## Task goal
Pull out every line of the data below that contains the word "first".

## Records to process
--- Begin ---

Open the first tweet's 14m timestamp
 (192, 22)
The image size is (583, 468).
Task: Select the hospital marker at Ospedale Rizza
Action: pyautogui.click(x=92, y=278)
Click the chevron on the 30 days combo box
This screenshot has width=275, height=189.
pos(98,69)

--- End ---

## Expected answer
Open the first tweet's 14m timestamp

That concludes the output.